Text and item location data:
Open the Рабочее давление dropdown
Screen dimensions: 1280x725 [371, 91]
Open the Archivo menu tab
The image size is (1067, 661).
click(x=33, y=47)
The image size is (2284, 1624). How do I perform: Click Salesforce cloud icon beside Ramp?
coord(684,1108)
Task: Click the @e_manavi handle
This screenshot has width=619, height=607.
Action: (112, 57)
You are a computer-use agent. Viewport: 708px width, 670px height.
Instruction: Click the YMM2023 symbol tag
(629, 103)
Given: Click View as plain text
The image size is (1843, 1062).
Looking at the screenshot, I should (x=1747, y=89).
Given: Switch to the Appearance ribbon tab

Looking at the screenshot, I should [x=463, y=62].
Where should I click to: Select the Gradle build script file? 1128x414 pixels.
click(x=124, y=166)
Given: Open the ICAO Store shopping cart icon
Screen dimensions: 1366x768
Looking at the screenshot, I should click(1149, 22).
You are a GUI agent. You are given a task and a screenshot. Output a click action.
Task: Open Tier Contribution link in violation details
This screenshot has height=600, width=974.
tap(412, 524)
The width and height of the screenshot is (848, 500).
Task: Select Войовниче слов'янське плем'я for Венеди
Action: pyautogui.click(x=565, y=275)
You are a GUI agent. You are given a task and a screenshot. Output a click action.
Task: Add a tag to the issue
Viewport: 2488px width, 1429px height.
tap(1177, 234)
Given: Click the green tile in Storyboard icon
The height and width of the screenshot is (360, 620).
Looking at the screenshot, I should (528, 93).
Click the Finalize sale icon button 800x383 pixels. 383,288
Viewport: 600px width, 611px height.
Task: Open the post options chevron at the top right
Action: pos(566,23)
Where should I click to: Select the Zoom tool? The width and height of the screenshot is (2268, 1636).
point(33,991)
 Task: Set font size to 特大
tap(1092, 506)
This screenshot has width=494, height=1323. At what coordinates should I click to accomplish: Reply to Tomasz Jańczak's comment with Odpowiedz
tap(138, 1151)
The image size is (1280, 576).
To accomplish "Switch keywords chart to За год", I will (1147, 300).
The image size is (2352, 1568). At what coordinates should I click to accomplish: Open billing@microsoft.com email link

**WORK TO BE COMPLETED:**
Find every line in the data above that contains the string "Select", with case taken into account, and copy each of those lines.

**EXERCISE SOLUTION:**
Where should I click to: Select the Gradle build script file? 1128x414 pixels.
Task: Select Войовниче слов'янське плем'я for Венеди
Where should I click to: Select the Zoom tool? The width and height of the screenshot is (2268, 1636).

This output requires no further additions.